Por fim, essa breve viagem leva o leitor à repetição sadia do inconsciente individual a partir do inconsciente coletivo, ou seja, rememorando um tempo bom, pois segundo Nasio (2012, p. 34) “[...] a repetição é uma tendência, uma força que avança e nos arrasta para nos tornamos mais de nós mesmos. A repetição tem a finalidade de produzir três efeitos: preservar a unidade de indivíduo, desenvolver ao máximo potencialidades e consolidar o sentimento de que somos o mesmo ontem e hoje.”. Sim, é isto que propõe Luiz Eudes em sua obra, ou seja, rememorar um lugar, uma gente, um tempo, de forma a manter viva enquanto há vida,  memórias que cada ser carrega em si.

 

REFERÊNCIAS

 

BELCHIOR, Antônio Carlos. TUDO OUTRA VEZ. Álbum: Era uma vez um homem e o seu tempo, WEA, 1979.
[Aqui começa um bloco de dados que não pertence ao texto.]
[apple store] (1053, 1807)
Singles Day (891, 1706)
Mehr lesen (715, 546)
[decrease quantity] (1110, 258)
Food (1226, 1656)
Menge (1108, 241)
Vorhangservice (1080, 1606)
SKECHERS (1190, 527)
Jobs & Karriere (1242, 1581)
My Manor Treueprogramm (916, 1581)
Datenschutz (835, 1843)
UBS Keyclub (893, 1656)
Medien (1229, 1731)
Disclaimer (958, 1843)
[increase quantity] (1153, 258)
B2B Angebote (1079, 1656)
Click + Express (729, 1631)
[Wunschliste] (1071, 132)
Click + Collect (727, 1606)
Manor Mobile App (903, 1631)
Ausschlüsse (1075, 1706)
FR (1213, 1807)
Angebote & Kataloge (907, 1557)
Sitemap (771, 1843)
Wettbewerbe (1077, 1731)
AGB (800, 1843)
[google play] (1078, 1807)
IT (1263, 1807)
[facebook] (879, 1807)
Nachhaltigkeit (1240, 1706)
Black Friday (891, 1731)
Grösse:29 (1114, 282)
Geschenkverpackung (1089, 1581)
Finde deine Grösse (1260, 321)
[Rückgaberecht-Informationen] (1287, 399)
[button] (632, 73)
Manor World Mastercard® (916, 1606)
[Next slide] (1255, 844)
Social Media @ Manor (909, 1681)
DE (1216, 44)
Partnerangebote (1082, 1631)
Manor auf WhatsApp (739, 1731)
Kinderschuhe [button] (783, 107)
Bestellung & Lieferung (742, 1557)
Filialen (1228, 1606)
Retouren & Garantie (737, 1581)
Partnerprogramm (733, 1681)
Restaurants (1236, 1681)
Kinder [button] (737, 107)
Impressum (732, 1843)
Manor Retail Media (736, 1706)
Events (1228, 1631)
BÍBLIA ONLINE. Disponível em: <https://www.bibliaonline.com.br/acf/gn/4/17-26>. Acesso em 28 de agosto de 2022

CORTÁZAR, Julio. Algunos aspectos del cuento. Obra crítica/2. Madrid: Alfaguara, 1994, pp. 365-385.

CSIKSZENTMIHALYI, Mihaly. A descoberta do fluxo – a psicologia do envolvimento na vida cotidiana. Rio de Janeiro: Rocco, 1999.

EUDES, Luiz. Leves Sombras. São Paulo: Essencial, 2022.

HEIDEGGER, Martin. Ser e Tempo: parte II. 2ºed. Trad. Márcia de Sá Cavalcanti. Petrópolis. Vozes, 1998.

MOREIRA, Moraes. NILO, Fausto. PÃO E POESIA.  Álbum: Pão e Poesia. Ano: 1995.

NASIO, Juan-David. Por que repetimos os mesmos erros. Tradução: André Telles. 2º ed. – Rio de Janeiro: Zahar, 2014.

PEIRCE, C. S. Semiótica. Trad. José Teixeira Coelho Neto. 3. ed. São Paulo: Perspectiva, 2003.

SANTAELLA, L. O que é semiótica. 20. reimp. São Paulo: brasiliense, 2004a.

SANTAELLA, L. A teoria geral dos signos: como as linguagens significam as coisas. 2. ed. São Paulo: Pioneira , 2004b.

SANTAELLA, L. Semiótica aplicada. São Paulo: Pioneira Thomson Learning, 2004c.

SARTRE, Jean-Paul. O existencialismo é um humanismo. Trad. Vergílio Ferreira. São Paulo: Abril Cultural, 1978 [1946]. (Os Pensadores).

SAUSSURE, F. Curso de Linguística Geral. Trad. Antônio Chelini, José Paulo Paes, Isidoro Blikstein Cultrix, São Paulo: 1975.